‘Roid’ rage
MIAMI – At almost every pharmacy in Miami you can find substances to detect steroids in the blood. They are advertised as a solution for parents who are concerned about their children’s health.
The steroids business is not legal and the federal government is not eager for an increase in health problems, but the culture in which we live promotes steroid use by constantly presenting a muscular masculine figure as ideal, even if the muscles look artificial.
Steroids not only cause sudden hair loss, infertility and irreversible liver damage but also create changes in human behavior. It is not rare for their transitory potency to escape from the gym and explode on the streets in the form of violence.
Although the Greek word “gymnasio” means “a place to be naked,” it is rather on Miami Beach that bodybuilders like to display the effects of steroids. They attract many to a fatal descent into a sick culture that pays exaggerated homage to physical attractiveness.
Plastic surgeons also are denaturalizing the feminine figure, but apparently musclebound women are not popular so artificial “enhancement” is limited to silicone implants.
Logically, firearms, steroids and frustrated individuals do not mix. Some days ago in Hialeah, a Cuban man with employment problems who told his friends that he wanted to go to Cuba “to fight for freedom” started shooting everyone around him.
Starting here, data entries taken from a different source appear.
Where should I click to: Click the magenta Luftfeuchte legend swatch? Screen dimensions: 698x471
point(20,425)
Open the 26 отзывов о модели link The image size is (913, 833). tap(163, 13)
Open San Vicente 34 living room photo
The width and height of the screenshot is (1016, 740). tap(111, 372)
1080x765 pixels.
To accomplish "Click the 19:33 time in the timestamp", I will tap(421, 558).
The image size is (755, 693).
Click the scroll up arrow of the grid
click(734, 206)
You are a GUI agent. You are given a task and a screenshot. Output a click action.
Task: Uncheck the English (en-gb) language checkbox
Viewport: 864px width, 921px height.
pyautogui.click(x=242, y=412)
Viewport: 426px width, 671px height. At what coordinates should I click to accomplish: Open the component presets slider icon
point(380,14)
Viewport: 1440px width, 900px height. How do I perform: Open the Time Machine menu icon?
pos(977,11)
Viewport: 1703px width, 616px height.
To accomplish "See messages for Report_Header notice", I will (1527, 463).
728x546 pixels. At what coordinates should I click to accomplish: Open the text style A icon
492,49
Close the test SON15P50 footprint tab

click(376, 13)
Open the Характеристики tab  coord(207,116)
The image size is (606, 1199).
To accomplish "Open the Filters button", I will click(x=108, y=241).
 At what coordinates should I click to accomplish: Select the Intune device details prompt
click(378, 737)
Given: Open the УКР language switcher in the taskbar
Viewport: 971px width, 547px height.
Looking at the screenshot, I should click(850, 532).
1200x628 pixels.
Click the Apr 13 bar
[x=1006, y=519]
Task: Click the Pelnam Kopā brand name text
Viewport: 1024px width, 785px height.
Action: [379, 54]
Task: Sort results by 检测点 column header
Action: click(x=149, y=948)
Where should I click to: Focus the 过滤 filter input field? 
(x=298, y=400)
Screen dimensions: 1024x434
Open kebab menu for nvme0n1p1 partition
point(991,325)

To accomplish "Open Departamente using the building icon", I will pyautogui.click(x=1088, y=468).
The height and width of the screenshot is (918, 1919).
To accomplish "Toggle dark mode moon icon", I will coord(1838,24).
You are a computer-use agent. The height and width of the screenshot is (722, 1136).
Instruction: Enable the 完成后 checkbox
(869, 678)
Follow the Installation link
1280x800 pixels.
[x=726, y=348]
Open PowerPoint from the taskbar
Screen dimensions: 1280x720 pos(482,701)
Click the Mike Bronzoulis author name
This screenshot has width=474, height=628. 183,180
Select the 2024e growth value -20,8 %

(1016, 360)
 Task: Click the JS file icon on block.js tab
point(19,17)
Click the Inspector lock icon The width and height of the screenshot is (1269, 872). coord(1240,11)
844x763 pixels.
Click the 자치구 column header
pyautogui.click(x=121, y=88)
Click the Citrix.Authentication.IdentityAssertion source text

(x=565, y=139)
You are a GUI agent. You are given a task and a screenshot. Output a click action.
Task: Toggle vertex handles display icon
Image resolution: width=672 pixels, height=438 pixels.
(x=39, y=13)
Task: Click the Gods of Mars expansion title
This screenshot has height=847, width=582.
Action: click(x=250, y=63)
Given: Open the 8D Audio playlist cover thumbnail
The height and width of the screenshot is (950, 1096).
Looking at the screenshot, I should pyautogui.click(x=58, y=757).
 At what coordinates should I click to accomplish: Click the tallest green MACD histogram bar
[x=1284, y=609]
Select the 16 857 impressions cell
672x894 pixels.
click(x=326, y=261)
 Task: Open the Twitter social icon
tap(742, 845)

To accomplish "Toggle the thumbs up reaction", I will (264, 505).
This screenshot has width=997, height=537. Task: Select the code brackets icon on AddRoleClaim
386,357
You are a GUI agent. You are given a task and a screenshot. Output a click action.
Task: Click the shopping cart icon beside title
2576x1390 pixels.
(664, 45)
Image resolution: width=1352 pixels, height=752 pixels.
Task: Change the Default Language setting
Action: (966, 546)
Apparently, an accumulation of frustrations, mixed with love for firearms and large doses of synthetic hormones in his bloodstream, turned this man into a killing machine that took the lives of six neighbors.
Anabolic steroids can cause paranoia, jealousy, depression and an explosive behavior known as “roid rage.”
If a child plays with overly muscular toy soldiers and then, as a teenager, plays video games that show heroes that look similarly overdeveloped, the normal effect will be that he’ll be unhappy if he doesn’t resemble them in appearance.
From there, it is only one step to consuming steroids without the parents’ knowledge. The responsibility lies, to a great degree, on the local media, which should inform and guide their communities.
The scandals caused by the use of artificial hormones at all levels of society, especially in sports, are very common in South Florida. Although the conservative press does not investigate the economic and social roots of a phenomenon so detrimental to bourgeois morals, it often draws people’s attention to its morbid and sensationalist aspects, leaving the impression that only a few extravagant citizens become addicted to steroids.
In reality, what is spreading deep inside Dade County public schools is an epidemic.
The truth is that there is little to hope in a culture where, from Superman to Batman, the ideal male is an individual hero who struggles alone, aided only by his supernatural musculature.